Citizens bat for reforms in the election process

Citizens bat for reforms in the election process

At a time when the state is facing the Assembly polls, a section of the people is of the opinion that electoral reforms are the need of the hour, given the vast electorate of which comprises over 100 crores.

While a section of the people favours adoption of technology to reduce human efforts and also human intervention, some suggest amendments to the Representation of People Act, to encourage participation of all people in the democratic process.

“Since February, when BJP president Amit Shah visited Mysuru in connection with the elections, no work is progressing in government offices. Later it was Prime Minister Narendra Modi, then AICC president Rahul Gandhi. Again it was Shah. Most of the district-level officials were put on protocol duty, while other officials were deputed to make necessary arrangements for the VVIPs under some Z or Z+ security cover. Somehow, Chief Minister Siddaramaiah and his colleagues inaugurated some yet to be completed buildings,” said Durgegowda, an electrical contractor.

“Whenever a person visits a government office, the ready excuse available is ‘Sahebru illa, election duty mele hogiddare’ (sir/madam is not there, has gone out on election work). ‘Election mugiyovaregu nammana enu kelbedi’ (don’t ask us for anything until the elections are over) or ‘Election mugida mele banni’ (come after the elections are over) are the common phrases. Why should so many officials be deputed to conduct the election process with so much of technology at our disposal,” he asked.

D Suresh Kumar, a Political Science lecturer, said, when I engage classes, my students surprise me with their innovative ideas. “Once, a student said, if a television channel, with limited resources and technology, can conduct extensive voting on a regular basis, for its reality shows, why can’t the government move forward and adopt voting via smartphones with fingerprint authentication?”

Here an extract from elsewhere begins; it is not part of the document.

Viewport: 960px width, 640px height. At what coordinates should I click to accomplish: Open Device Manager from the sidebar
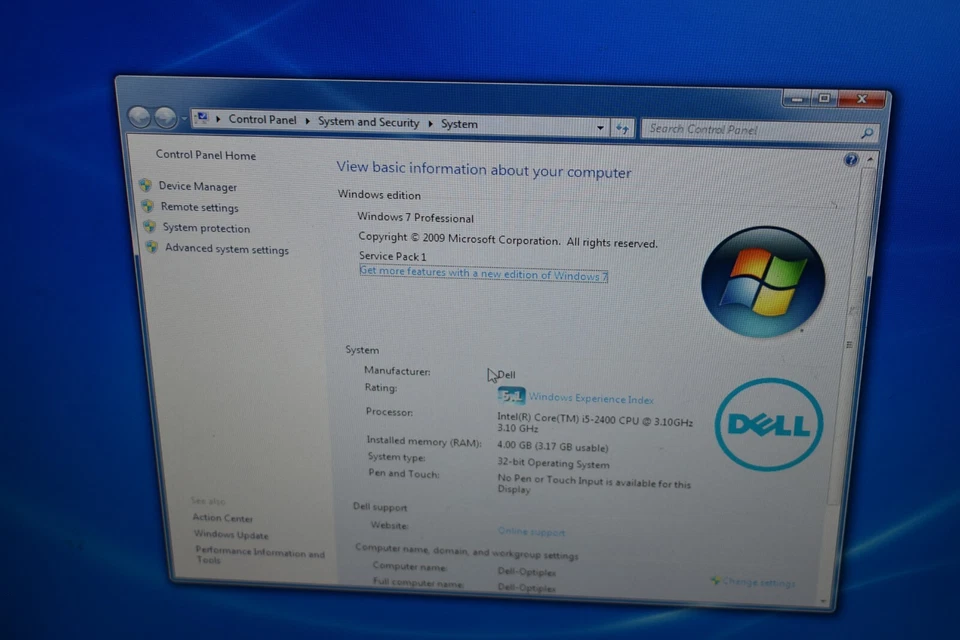(x=197, y=186)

“Then, I too felt, other countries, with sparse population and also with ‘electoral college’ systems, can afford to hold old systems of voting. But, with over 100 crore voters and universal franchise, India should find innovative ways. Anyways, a voter identity card is necessary for voting. Our fingerprint authentication is possible via smartphones if our Aadhaar cards are seeded,” he said.

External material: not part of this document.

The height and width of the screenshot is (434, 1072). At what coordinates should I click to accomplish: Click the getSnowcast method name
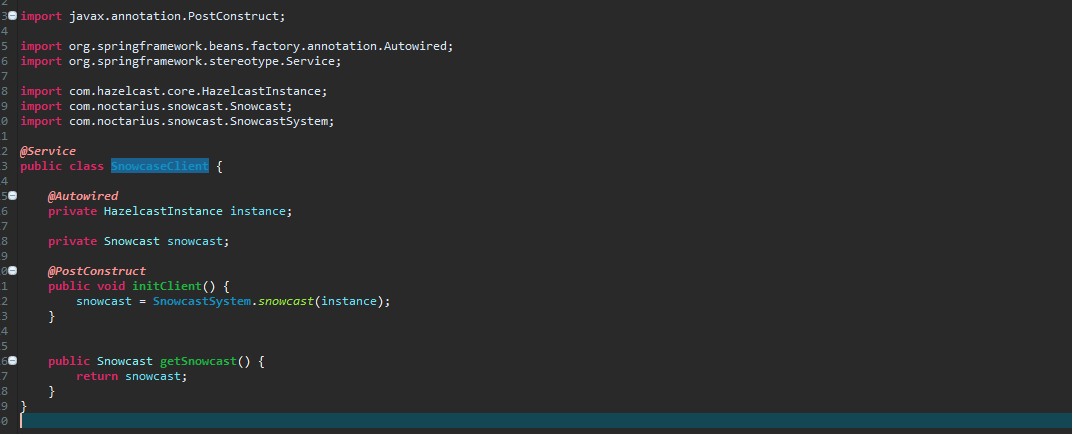tap(198, 361)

“The candidates should not be given much time for manipulation of the voters. The election process should be over in a few days. On day one, online nominations should be invited. On day two, scrutiny should be held. The third day should be for withdrawal. On the fourth day, voting should be open across the constituencies for just one or two hours. The candidates should have emerged as leaders in advance and the voters should be able to recognise them and vote for them at any given point in time,” he said.

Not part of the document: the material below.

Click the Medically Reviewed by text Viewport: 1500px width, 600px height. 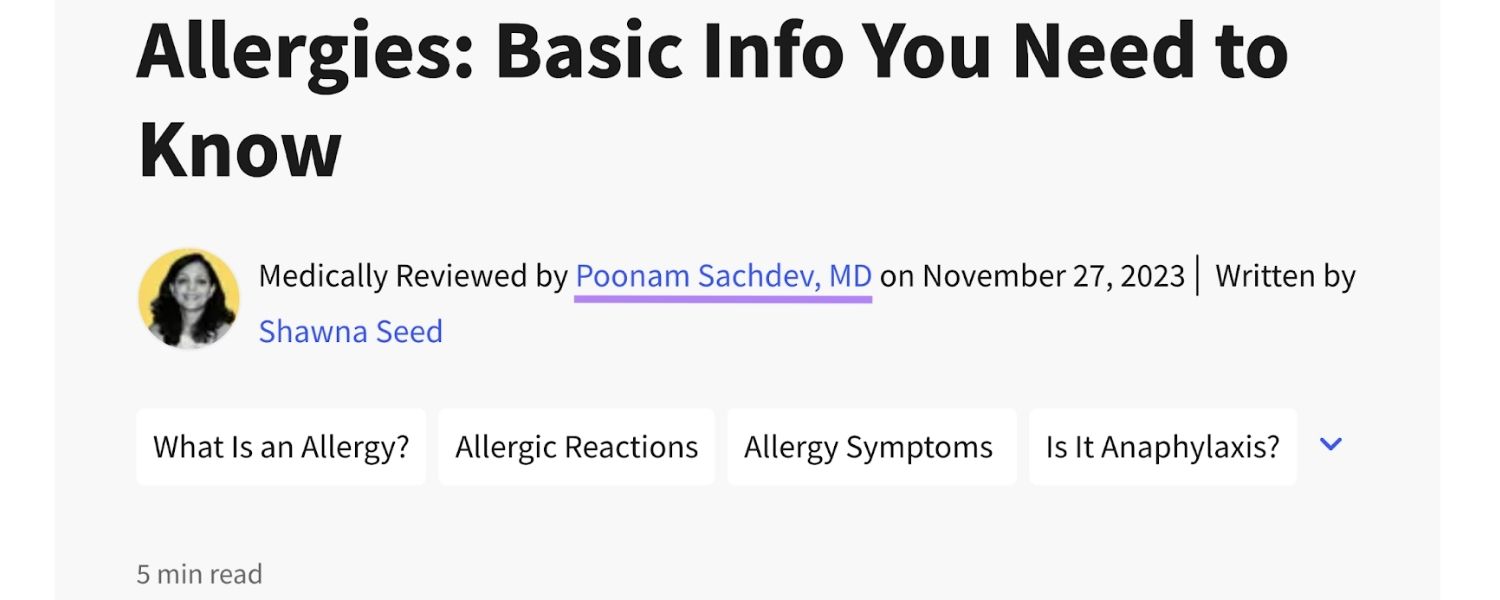tap(413, 276)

R Guruprasad, a retired professor, asked if the terms for presidents and vice-
presidents can be limited, why not for MLAs, MLCs and MPs? “Each person should be allowed only two terms as a people’s representative, in view of encouraging participation of more number of people in the democratic process. Otherwise, a person will get continuously elected for six, seven or even eight terms. After his death, his wife and later his children, then his grandchildren will become his successors. Again we fall into the trap of hereditary rule. To free from this trap, we need to effect an amendment to the Representation of People Act,” he said.